→ Selected excerpt:
____________

SEBI mandates that multi cap funds deploy at least 75% of their assets in equity and equity-related instruments, with a minimum allocation of 25% each to large cap, mid cap, and small cap stocks.

Fund managers can deploy the remaining 25% to seize potential opportunities or mitigate volatility—rotating between market caps based on valuations, sector trends, and macro factors. They can also invest a portion in debt instruments and cash to maintain liquidity and further reduce portfolio volatility. This contrasts with the narrower mandates of mutual funds that focus on a single market cap and enables a relatively balanced approach to potential risk and return.

Key attributes of multi cap funds

Multi cap mutual funds have several features that can help optimise long-term growth potential and risk management. These include:

  • Diversification: Multi cap funds provide equity diversification across market cap segments and themes, mitigating concentration risk and reducing over-reliance on any one segment or sector of the market.
  • Active management: These funds are active managed, with fund managers crafting the portfolio and modifying exposures (within regulatory limits) based on their outlook, strategy and market conditions.
  • Risk/reward profile: These funds aim to combine the relative stability of large cap stocks with growth potential of mid caps and small caps, mitigating overall risk while enhancing potential long-term returns.

Also Read: Multi Cap Funds for Diversified Investment Portfolio

Should one choose multi cap funds for long-term wealth creation?

The suitability of multi cap funds for an investor depends on their goals and risk tolerance levels. Additionally, holding a long investment horizon is important.

Here are some of their benefits:

  • Potentially capture broader market growth: A multi cap fund provides some allocation to each market cap segment at all times, allowing investors to participate in the potential growth of whichever segment is outperforming in the prevailing market cycle.
  • Diversification mitigates concentration risk: Multi cap funds spread investments across market caps and securities, so the impact of underperformance in one stock, sector or market cap can potentially be mitigated by the other securities in the portfolio. For instance, the large cap allocation can offer relative stability in volatile markets.
  • Long-term compounding potential: Since multi cap funds are considered more appropriate for long-term investing, investors can potentially harness the power of compounding over time.
  • SIP for disciplined investing: SIPs (Systematic Investment Plans) can be a suitable way to invest in multi cap funds, given the long investment horizon and volatility. SIPs are affordable, allowing you to invest smaller amounts at regular instalments to potentially build your corpus over time. SIPs also mitigate market timing risk and average out the total cost of investment.
  • Potential for higher returns than pure large-cap funds: Historically, because multi cap funds include mid cap and small cap companies, which are in their expansion stage, they have the potential to outperform pure large cap funds in the long term, especially in some market conditions. (Past performance may or may not be sustained in future).

For these reasons, multi cap funds may potentially align with long-term investment goals. They offer equity long-term growth potential with built-in diversification. Moreover, the mandatory minimum 25% exposure to each market cap reduces the need for the investor to rebalance between large, mid, and small cap allocations.

Comparison with other mutual fund categories

Fund type Cap focus Volatility Long-term growth potential Diversification
Large cap funds ≥ 80% large-cap Relatively low Moderate to High Limited to large caps
Mid/small cap funds ≥ 65% mid/small-cap High Can be higher Limited to mid and small caps respectively
Flexi cap funds ≥ 65% equity Variable Variable Can invest across market caps, but allocation pattern depends on fund manager’s strategy
Multi cap funds ≥ 25% each cap segment Moderate Moderate–High Minimum 25% to each market cap.

____________

→ Information shown:
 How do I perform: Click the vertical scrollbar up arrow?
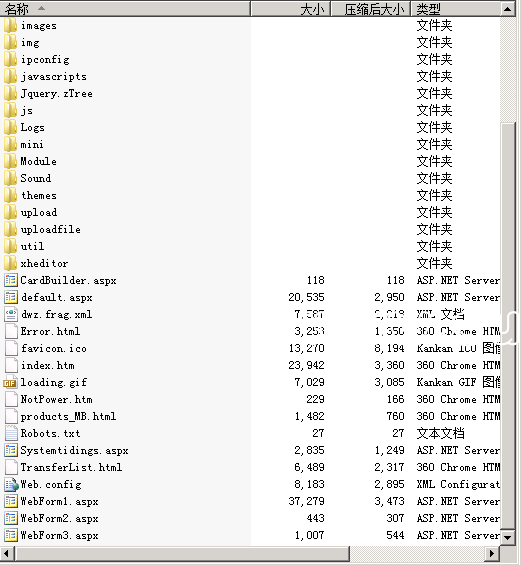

____________

→ Exercise instructions:
a. Decide whether each statement agrees with the text on multi cap funds. Answer yes or no, and quote the words of the text that settle it: (i) SEBI requires multi cap funds to hold at least 75% of their assets in equity and equity-related instruments. (ii) Multi cap funds are passively managed. (iii) Flexi cap funds must hold at least 25% in each market cap segment.
b. Carry the text on multi cap funds forward from the end of its comparison table.

→ Results of the tasks:
a.
(i) Yes: "SEBI mandates that multi cap funds deploy at least 75% of their assets in equity and equity-related instruments"
(ii) No: "These funds are active managed"
(iii) No: "Can invest across market caps, but allocation pattern depends on fund manager’s strategy"

b.
Large andmid cap funds ≥ 35% each large/mid cap Moderate Moderate–High Excludes small caps

Investor profile: Who may benefit

Multi cap mutual funds can be suitable for investors who seek diversification across market capitalisations and long-term wealth-building potential and those who are comfortable with the inherent volatility of equities.

Key investor profiles:

  • Multi cap mutual funds can be considered by those with a 5–10+ year investment horizon aiming to build a retirement corpus or potentially meet other long-term goals.
  • While diversified, multi cap funds remain exposed to market volatility, particularly from mid and small cap allocations. Thus, investors must be willing to handle high risk, especially over the short to mid-term.
  • Can be suitable for those willing to accept short-term fluctuations in pursuit of the potential for long-term capital appreciation.
  • Individuals using SIP investment plan to contribute regularly, thus harnessing rupee cost averaging, can consider multi cap funds.

How to choose a suitable multi cap fund

Once you’ve decided to invest in a multi cap fund, the next step is picking a specific scheme from the many available in the market. Here are some factors to consider when choosing a suitable multi cap fund:

  • Fund performance and consistency: Review the fund’s historical returns* over longer periods and across market cycles.
  • Portfolio diversification/orientation: You should review the companies that the fund has chosen and the fund manager’s management style to ensure that it aligns with your objectives and risk appetite.
  • Fund manager and AMC track record: The knowledge and experience of the fund management team plays a significant role in actively managed funds. So, it is advised to research the fund manager’s track record* before investing.
  • Expense ratio: Cost is an important factor since it can diminish potential returns. Compare the expense ratios of the shortlisted multi cap funds, especially direct plans. Lower expense funds will have a smaller drag on potential performance.
  • Alignment with your goals: Finally, a multi cap fund should fit your investment goal and risk profile.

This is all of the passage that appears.